● STUDY TEXT:
Nash was almost 35 when he returned to South in Round 1, 1947, and kicked three goals in his 83rd game for the Swans as they beat St Kilda by 41 points at Junction Oval.
So bad were his knees that Nash spent most Sundays in hospital having fluid drained from them, but still he was a valuable player for new coach Bill Adams. He kicked a season-high seven goals in Round 12 against St Kilda and after six goals in Round 15 and Round 18 he topped his team’s goal-kicking with an even 50 as they finished the home-and-away season top of the ladder with a 16-4 record, one better than second-placed Collingwood.
He kicked four goals in the Swans’ 11-point semi-final win over the Pies and two goals in the grand final but was denied a fairytale end to his career when the Swans lost to Carlton by 28 points.
He trained with South during the 1946 pre-season but instead of playing he accepted a position as captain-coach of Wangaratta in the Ovens and Murray League for a salary of 12 pounds a week – four times what he would have earned in the VFL.

● AVAILABLE DATA:

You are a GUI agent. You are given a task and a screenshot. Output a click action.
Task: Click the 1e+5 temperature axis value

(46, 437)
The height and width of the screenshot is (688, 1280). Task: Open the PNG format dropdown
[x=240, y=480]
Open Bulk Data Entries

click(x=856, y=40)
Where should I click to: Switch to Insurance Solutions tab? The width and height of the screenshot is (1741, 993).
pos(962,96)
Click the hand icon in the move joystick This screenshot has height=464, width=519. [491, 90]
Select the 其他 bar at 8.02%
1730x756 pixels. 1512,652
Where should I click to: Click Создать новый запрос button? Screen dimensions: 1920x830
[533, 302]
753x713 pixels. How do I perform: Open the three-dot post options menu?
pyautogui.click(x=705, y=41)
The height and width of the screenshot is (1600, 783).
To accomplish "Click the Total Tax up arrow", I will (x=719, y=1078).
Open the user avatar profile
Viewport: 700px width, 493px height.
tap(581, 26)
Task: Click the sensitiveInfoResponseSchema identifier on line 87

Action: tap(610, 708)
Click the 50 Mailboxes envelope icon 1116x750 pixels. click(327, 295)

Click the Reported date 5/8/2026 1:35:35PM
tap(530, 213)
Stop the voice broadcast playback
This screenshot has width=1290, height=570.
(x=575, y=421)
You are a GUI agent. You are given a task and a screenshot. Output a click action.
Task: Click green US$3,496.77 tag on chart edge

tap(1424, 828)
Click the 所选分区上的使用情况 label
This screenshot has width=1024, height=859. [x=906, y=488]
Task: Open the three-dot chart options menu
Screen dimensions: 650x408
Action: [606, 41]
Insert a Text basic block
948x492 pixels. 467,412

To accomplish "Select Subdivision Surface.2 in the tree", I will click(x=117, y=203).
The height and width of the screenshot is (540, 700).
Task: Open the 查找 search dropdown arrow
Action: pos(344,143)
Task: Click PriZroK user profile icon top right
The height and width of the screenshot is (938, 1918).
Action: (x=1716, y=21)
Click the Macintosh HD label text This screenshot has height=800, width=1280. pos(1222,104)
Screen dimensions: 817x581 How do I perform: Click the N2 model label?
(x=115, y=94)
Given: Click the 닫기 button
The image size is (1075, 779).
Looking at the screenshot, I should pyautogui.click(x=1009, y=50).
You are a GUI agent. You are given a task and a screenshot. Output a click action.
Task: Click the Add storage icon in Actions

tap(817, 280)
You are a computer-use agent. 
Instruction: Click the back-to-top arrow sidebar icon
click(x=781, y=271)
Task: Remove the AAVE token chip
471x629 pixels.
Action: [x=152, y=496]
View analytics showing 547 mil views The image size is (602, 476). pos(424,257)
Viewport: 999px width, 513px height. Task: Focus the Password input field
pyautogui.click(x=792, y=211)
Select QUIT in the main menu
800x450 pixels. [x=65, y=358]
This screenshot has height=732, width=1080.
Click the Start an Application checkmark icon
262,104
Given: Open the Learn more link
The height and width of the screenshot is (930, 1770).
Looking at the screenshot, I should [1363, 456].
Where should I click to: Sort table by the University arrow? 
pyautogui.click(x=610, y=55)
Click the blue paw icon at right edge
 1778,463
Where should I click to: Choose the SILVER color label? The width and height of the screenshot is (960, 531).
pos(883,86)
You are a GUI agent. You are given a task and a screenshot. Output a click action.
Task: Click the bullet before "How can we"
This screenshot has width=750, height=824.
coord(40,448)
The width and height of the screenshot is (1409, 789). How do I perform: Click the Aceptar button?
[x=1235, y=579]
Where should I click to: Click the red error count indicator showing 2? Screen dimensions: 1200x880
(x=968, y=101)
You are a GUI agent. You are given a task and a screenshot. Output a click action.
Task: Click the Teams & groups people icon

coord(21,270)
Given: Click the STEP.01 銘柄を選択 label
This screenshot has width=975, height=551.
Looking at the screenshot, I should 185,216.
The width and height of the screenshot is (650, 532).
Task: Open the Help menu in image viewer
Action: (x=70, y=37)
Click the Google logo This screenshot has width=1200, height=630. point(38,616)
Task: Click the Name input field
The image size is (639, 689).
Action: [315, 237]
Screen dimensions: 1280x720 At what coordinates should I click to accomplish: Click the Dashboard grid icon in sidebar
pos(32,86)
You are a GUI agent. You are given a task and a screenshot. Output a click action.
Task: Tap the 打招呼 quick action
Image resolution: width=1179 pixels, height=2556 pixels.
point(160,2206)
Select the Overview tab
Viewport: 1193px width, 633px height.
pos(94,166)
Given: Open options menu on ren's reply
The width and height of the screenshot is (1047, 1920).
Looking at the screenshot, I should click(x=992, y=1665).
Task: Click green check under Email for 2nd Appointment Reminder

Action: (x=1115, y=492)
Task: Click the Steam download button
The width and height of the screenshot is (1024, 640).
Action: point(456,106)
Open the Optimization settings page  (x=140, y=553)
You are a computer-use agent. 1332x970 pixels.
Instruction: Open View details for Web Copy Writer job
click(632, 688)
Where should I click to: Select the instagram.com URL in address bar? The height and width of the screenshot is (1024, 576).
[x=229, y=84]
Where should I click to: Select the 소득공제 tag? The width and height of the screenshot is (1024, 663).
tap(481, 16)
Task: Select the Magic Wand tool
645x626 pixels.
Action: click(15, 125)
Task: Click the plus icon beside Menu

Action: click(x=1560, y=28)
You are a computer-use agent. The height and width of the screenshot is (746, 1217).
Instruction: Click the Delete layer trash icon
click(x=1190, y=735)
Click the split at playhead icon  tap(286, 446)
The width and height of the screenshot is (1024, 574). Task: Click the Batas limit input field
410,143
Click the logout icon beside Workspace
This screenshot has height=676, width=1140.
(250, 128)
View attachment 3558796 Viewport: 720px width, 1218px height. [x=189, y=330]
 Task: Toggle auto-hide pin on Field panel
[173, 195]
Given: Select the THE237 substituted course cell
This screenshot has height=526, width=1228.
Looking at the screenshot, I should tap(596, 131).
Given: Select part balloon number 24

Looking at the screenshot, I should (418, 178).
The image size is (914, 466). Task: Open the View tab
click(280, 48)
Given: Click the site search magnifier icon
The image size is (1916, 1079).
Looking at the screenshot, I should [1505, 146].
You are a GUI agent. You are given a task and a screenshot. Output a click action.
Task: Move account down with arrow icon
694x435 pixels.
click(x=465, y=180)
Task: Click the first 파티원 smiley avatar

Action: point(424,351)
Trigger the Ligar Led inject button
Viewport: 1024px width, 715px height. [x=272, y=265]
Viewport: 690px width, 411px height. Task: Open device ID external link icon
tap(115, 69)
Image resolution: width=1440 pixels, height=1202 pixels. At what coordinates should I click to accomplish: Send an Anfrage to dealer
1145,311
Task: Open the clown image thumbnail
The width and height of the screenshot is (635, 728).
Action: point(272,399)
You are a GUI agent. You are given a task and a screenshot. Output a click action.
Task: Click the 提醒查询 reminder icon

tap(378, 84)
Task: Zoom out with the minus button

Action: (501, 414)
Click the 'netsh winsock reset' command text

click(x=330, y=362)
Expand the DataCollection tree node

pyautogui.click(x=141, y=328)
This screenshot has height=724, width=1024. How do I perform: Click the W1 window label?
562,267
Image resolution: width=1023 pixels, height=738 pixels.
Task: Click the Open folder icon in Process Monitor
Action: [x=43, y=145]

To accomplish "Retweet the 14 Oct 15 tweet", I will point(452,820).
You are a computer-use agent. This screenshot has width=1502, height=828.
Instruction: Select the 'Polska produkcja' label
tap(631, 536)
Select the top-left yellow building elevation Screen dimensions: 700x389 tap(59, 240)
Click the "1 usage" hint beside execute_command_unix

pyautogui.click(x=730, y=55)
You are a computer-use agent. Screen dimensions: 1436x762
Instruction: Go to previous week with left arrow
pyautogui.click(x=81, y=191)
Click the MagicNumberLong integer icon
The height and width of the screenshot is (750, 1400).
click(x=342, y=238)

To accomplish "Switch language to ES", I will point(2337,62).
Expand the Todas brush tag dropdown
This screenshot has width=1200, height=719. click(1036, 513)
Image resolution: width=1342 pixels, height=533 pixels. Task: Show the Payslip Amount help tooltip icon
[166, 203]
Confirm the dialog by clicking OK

● APPLY WHAT YOU READ:
A – Transcribe the text about Nash between "He kicked four" and "in the VFL.", inclusive.
B – List every numbered round that the text about Nash mentions.

● SOLUTIONS BELOW:
A –
He kicked four goals in the Swans’ 11-point semi-final win over the Pies and two goals in the grand final but was denied a fairytale end to his career when the Swans lost to Carlton by 28 points.
He trained with South during the 1946 pre-season but instead of playing he accepted a position as captain-coach of Wangaratta in the Ovens and Murray League for a salary of 12 pounds a week – four times what he would have earned in the VFL.

B – Round 1, Round 12, Round 15, Round 18